The problem
The reply should hold nothing except the lines from the one with "The width and" through the end of the entries, duplicated exactly and with no pictures.

Available records

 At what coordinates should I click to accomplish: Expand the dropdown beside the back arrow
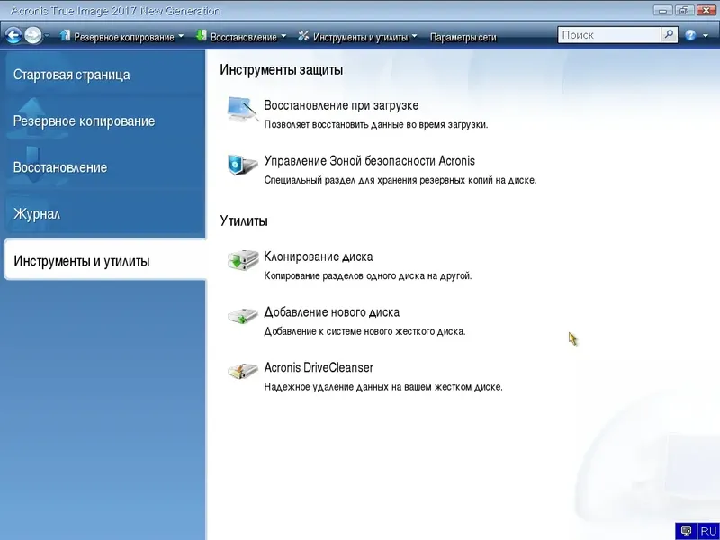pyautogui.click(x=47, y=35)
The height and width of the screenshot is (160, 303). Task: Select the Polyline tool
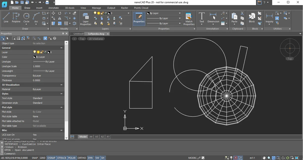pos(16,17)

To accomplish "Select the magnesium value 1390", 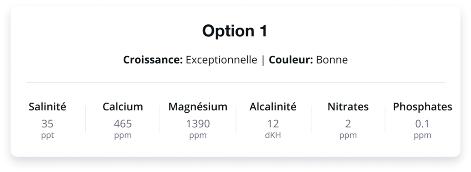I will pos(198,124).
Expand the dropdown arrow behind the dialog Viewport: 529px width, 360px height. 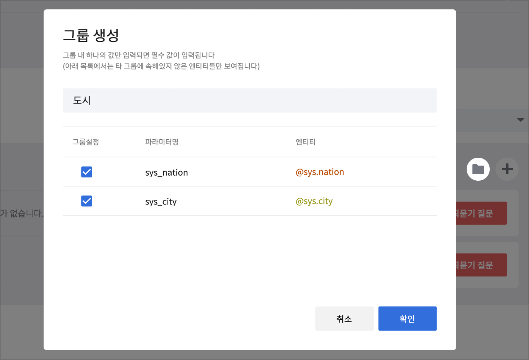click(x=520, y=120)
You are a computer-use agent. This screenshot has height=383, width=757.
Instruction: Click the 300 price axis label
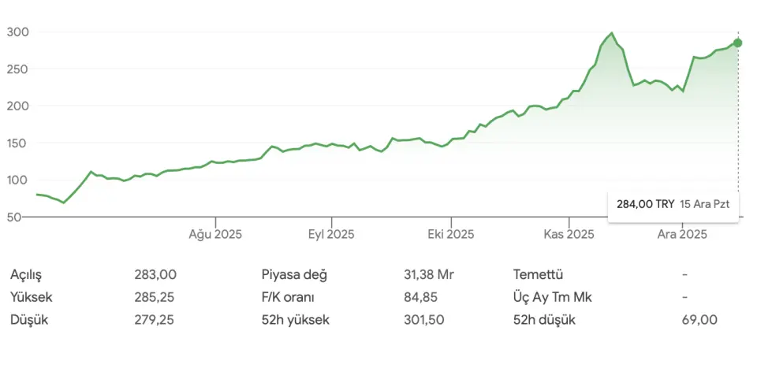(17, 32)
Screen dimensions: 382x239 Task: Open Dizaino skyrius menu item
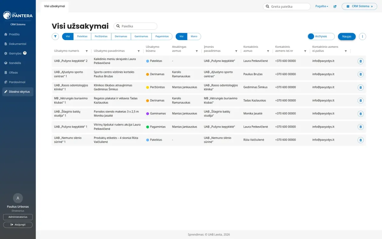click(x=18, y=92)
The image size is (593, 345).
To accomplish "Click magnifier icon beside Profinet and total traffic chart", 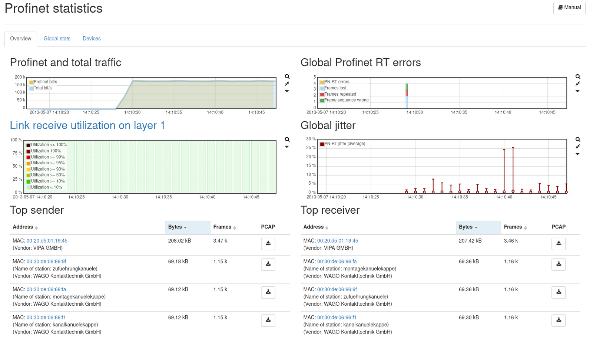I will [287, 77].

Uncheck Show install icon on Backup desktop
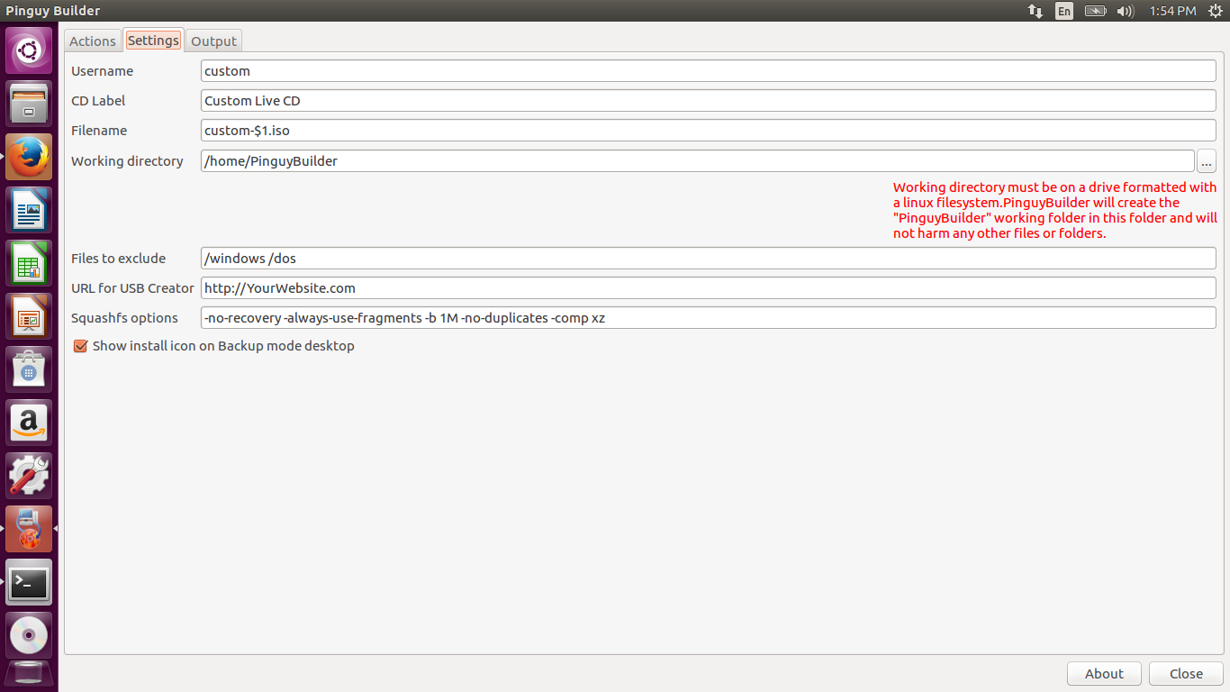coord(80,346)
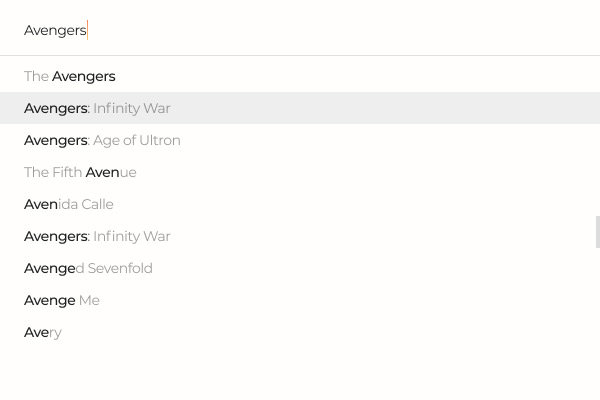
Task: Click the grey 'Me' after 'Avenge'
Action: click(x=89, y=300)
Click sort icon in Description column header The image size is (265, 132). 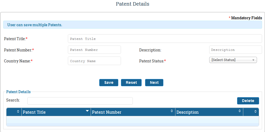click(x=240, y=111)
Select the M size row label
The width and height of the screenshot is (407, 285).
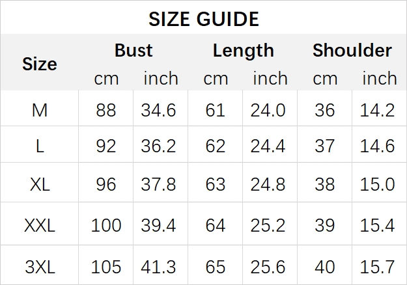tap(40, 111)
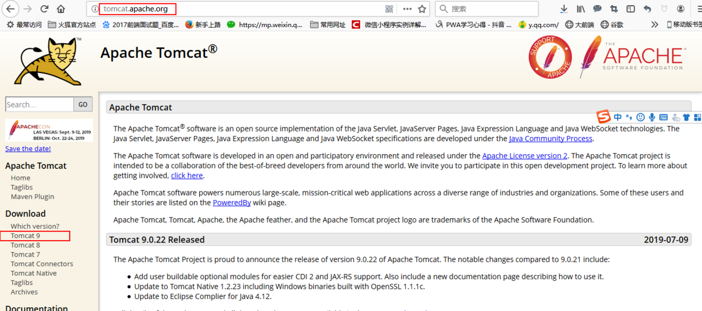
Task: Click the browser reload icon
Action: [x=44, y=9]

Solved problem
The width and height of the screenshot is (407, 285).
tap(40, 111)
Task: Click the browser reload icon
Action: [x=44, y=9]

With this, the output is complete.